1956: Relations Interrupted.

Hungary revolted against Soviet domination on October 24, 1956. U.S. Minister Edward T. Wailes arrived in Budapest on November 2, but could not present his credentials before the Soviet Union began suppressing the Revolution on November 4. On January 22, 1957, the Hungarian Government requested Wailes’ recall, claiming that he had been conducting official activities without having presented his credentials. Wailes left Budapest on February 27. From then until 1967, the United States was represented in Hungary by Chargés d’Affaires.

1956: Revolution and Freedom Fight

Hungary revolted against Soviet domination on October 24, 1956. U.S. Minister Edward T. Wailes arrived in Budapest on November 2, but could not present his credentials before the Soviet Union began suppressing the Revolution on November 4. On January 22, 1957, the Hungarian Government requested Wailes’ recall, claiming that he had been conducting official activities without having presented his credentials. Wailes left Budapest on February 27. From then until 1967, the United States was represented in Hungary by Chargés d’Affaires.

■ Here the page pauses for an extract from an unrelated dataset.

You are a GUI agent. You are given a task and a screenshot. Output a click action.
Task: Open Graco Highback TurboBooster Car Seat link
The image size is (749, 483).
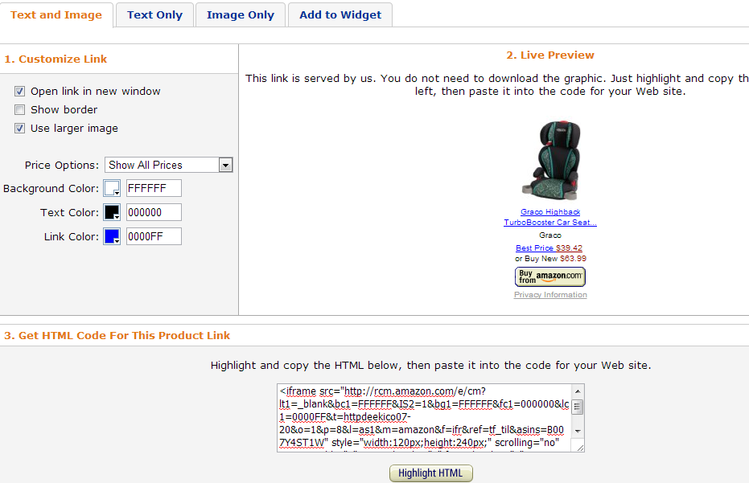[550, 217]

1966: Elevation of American Legation to Embassy Status

On November 28, 1966, the United States raised its Legations in Bulgaria and Hungary to Embassy status. These were the last U.S. diplomatic missions to be upgraded. Richard W. Tims was serving as Chargé d’Affaires at the time. Martin J. Hillenbrand was appointed as the first U.S. Ambassador to Hungary on September 13, 1967. He presented his credentials on October 30, and served until February 15, 1969. Janos Nagy presented his credentials as Hungary’s first Ambassador to the United States on October 7, 1968. He served until June 9, 1971.